Skydweller Aero, the transatlantic aerospace company, is developing an unprecedented autonomous solar-powered aircraft with the wingspan of a 747 that weighs less than a Range Rover. The company, who says its aircraft will ultimately be capable of perpetual flight, has adopted Ansys’ “Safe Systems” solution to meet its stringent requirements.
Let’s take a quick look at how Skydweller deployed a holistic MBSE methodology by integrating safety into the system design processes via a single tool chain to develop their autonomous flight control and power management systems.
There are several drivers for implementing this rigorous MBSE/ MBSA development process. The first is agility, meaning development of the product incrementally in integrated capability sets. These capability sets can then be released frequently to provide enhancements to both software and hardware. Another important aspect is to reinforce system thinking to understand the big picture of how everything works together. An additional key step is to harmonize safety engineering with the system design process, moving from a document-centric to a model-centric approach. Finally, it is absolutely critical for Skydweller to support their business process by ensuring that customer requirements are considered in the design.

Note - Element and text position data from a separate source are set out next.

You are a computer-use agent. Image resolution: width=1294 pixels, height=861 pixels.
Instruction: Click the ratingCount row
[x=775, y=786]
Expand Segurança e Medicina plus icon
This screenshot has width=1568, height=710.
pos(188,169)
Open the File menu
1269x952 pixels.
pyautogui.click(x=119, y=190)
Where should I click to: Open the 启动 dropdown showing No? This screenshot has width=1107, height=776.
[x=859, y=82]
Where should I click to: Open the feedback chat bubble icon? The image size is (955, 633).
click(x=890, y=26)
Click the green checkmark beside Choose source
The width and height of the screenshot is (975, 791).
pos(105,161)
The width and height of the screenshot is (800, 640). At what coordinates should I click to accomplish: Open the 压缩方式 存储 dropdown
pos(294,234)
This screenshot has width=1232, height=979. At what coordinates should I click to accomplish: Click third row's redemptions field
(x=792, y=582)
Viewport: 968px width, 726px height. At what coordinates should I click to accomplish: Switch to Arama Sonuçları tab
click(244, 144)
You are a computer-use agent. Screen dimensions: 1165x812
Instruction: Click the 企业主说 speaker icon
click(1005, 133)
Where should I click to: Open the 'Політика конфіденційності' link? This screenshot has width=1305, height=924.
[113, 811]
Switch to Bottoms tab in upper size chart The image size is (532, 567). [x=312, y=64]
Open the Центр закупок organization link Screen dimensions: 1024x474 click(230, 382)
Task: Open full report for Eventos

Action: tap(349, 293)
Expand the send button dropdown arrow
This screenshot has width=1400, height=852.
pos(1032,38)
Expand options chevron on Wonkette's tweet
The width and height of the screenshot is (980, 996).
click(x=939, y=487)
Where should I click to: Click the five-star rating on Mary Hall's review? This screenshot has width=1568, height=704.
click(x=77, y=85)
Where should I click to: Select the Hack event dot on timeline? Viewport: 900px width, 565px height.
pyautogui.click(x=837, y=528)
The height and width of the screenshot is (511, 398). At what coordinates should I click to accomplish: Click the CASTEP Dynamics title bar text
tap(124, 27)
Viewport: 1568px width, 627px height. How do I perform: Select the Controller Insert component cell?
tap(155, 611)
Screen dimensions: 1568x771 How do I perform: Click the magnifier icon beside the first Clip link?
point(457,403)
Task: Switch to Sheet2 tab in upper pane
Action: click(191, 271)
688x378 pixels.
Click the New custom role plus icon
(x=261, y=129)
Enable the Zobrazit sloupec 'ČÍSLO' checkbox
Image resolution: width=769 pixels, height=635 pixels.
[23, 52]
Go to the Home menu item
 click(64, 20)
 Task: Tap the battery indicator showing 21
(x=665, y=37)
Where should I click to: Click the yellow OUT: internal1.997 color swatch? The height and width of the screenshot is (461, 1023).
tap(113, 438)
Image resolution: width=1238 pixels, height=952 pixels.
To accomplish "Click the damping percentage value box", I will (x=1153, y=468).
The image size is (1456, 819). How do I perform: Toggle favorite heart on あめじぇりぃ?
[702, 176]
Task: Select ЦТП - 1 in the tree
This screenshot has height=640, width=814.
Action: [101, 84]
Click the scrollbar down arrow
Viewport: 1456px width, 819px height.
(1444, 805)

Skydweller’s process-driven, model-based system engineering starts with the development of the concept of operation (CONOPS), from which the operational scenarios are derived, and the different system functions are identified. The outcome is a multi-layered system architecture model with an operational layer, a functional layer, and a physical layer — all connected with precise allocations and traceability links, and interconnected with safety analysis.
Model-based safety analysis includes safety assessments based on the system architecture model at the aircraft level, system level, and equipment levels to identify the best ways to reduce risk to a reasonably low level. For example, one of the safety analysis methods done in medini analyze is the Fault Tree Analysis to efficiently determine eventbased failure rates and understand how the system can possibly fail. Ansys medini analyze supports tool-based traceability of hazardous events to the physical architecture and the indication of the design assurance level of each component.
“Battery thermal management is one of the biggest challenges for electric aircraft,” says Xavier Roy, ECS & Modeling Engineer, Skydweller Aero. “With Ansys simulation tools, we can simulate various mission days to validate our design and ensure the success of our mission. This enables us to save a lot of time and money to prevent design iteration.”
Model-based architecture and requirements are also accessible to the software engineers early in the design phases. Software engineers implement and test their control algorithms using models, without having to code manually, which avoids wasting time and resources to debug and test the source code. The automated synchronization between architecture models and model-based software is key for efficient iterations, and this is streamlined thanks to the use of Ansys SCADE tools.
The integration between Ansys safety analysis and software design tools is highly automated, bringing efficiency and digital continuity to the process.
In the approach described, the organizational silos between the different engineering disciplines are broken down because they all have a common language, backed-up by the models: the single source of truth.